The first condition guarantees that if a backup procedure references a chunk before the deletion procedure turns it into a fossil, the reference will be detected in the fossil deletion step which will then turn the fossil back into a normal chunk.

The second condition guarantees that any backup procedure unknown to the fossil deletion step can start only after the fossil collection step finishes. Therefore, if it references a chunk that was identified as fossil in the fossil collection step, it should observe the fossil, not the chunk, so it will upload a new chunk, according to the second fossil access rule.

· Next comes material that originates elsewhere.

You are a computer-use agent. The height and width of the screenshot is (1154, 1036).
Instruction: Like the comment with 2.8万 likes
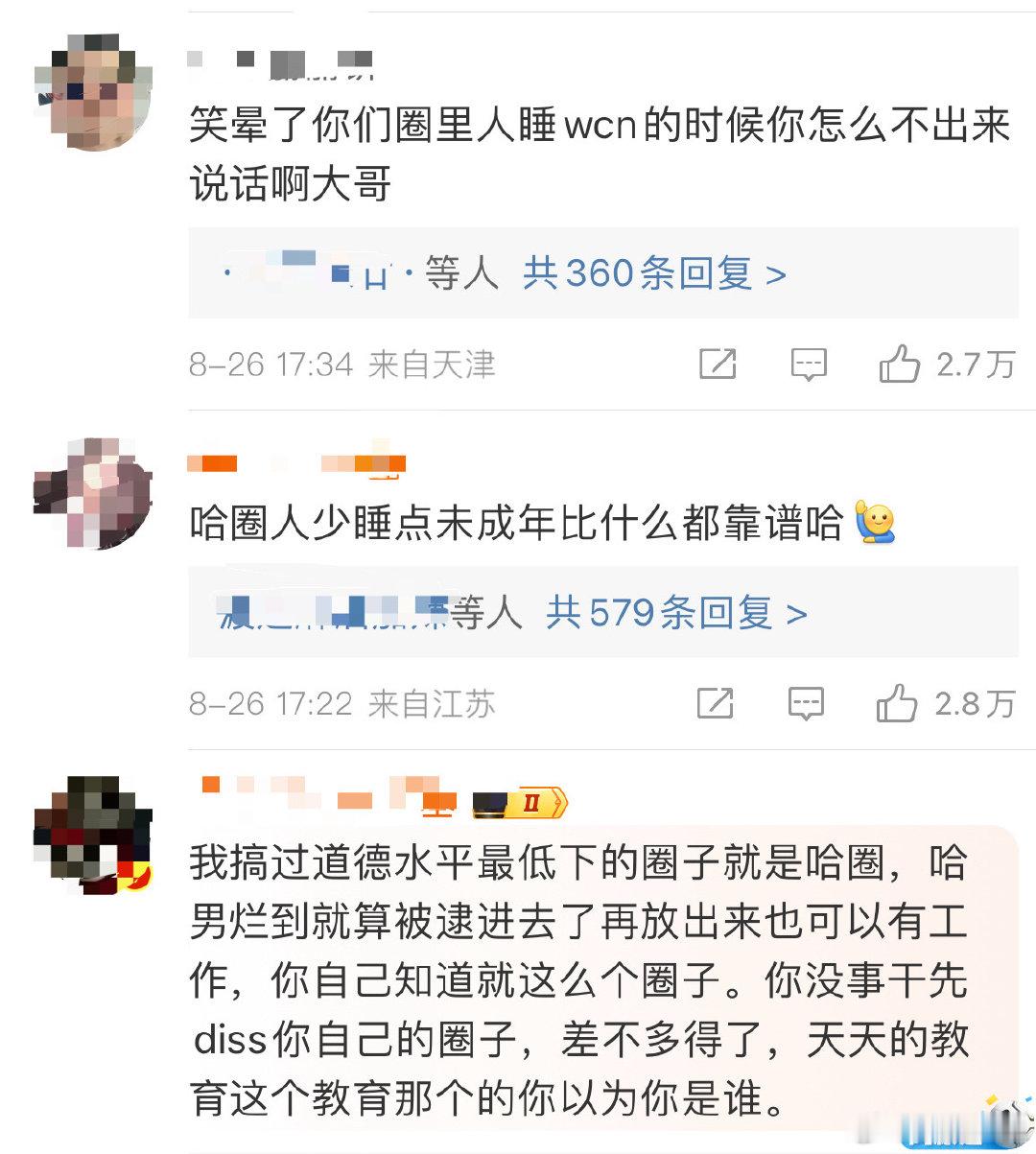[x=897, y=703]

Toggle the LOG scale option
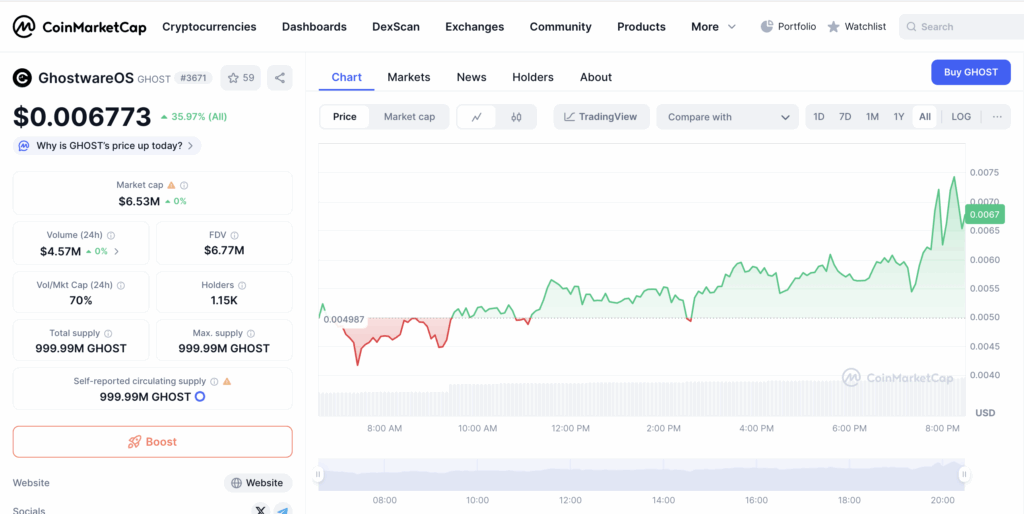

Therefore, if a backup procedure references a chunk before the chunk is marked a fossil, the fossil deletion step will not delete the chunk until it sees that backup procedure finishes (as indicated by the appearance of a new snapshot file uploaded to the storage). This ensures that scenarios depicted in Figure 2 will never happen.

This post is also found in the Duplicacy github repository at GitHub - gilbertchen/duplicacy: A new generation cloud backup tool
Please also modify the post there when you edit this #how-to : Lock Free Deduplication · gilbertchen/duplicacy Wiki · GitHub

deathbynukes · 11 November 2019 01:08

I’ve come back to this page multiple times throughout the week and I can’t figure out what this section is trying to say. Finding out that “snapshot id” actually means “repository id” helps make it a bit less inane but I still don’t know how lock-free fossil deletion is possible.

Condition 1 seems backwards… I would think that finding out that someone else is simultaneously making a backup would be irrelevant or at least a condition for NOT continuing with deletion.

I can’t tell what “new snapshot” Condition 2 is talking about. If it’s referring to the simultaneous backup by another user in Condition 1, this “condition” isn’t even a real testable condition from the deletion procedure’s perspective, it’s a constraint placed on another user through a lock or some other communications channel.

gchen · 11 November 2019 04:39

A snapshot file is uploaded at the end of the backup, so when you see a new snapshot file in the storage, the corresponding backup is no longer ongoing or simultaneous – it is finished.

Yes, it is. What gives us trouble is a backup that starts before the fossil collection step ends and is still ongoing when the fossil deletion step starts. Conditions 1 and 2 guarantee that such a backup won’t be possible. Condition 1 alone isn’t enough, because if there is a backup that starts after the fossil collection step starts but ends before the fossil collection step ends, then theoretically it is possible that another backup may start before the fossil collection step ends.